Collected data entries:
==========

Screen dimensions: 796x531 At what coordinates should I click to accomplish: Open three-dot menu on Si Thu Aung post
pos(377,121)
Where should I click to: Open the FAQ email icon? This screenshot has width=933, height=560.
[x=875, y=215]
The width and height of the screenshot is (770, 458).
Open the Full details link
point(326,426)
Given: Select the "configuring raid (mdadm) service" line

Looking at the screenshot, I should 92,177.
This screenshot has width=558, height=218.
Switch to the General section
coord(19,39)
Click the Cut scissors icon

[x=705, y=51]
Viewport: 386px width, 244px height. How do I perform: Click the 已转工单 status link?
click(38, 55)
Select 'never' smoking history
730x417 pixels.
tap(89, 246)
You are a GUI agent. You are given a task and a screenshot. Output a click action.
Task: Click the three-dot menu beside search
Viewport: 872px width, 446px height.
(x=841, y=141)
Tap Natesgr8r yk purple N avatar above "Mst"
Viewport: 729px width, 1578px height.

==========

Task statement – The response should be an exact copy of all the records above.

Reply –
Screen dimensions: 796x531 At what coordinates should I click to accomplish: Open three-dot menu on Si Thu Aung post
pos(377,121)
Where should I click to: Open the FAQ email icon? This screenshot has width=933, height=560.
[x=875, y=215]
The width and height of the screenshot is (770, 458).
Open the Full details link
point(326,426)
Given: Select the "configuring raid (mdadm) service" line

Looking at the screenshot, I should 92,177.
This screenshot has width=558, height=218.
Switch to the General section
coord(19,39)
Click the Cut scissors icon

[x=705, y=51]
Viewport: 386px width, 244px height. How do I perform: Click the 已转工单 status link?
click(38, 55)
Select 'never' smoking history
730x417 pixels.
tap(89, 246)
You are a GUI agent. You are given a task and a screenshot. Output a click action.
Task: Click the three-dot menu beside search
Viewport: 872px width, 446px height.
(x=841, y=141)
Tap Natesgr8r yk purple N avatar above "Mst"
Viewport: 729px width, 1578px height.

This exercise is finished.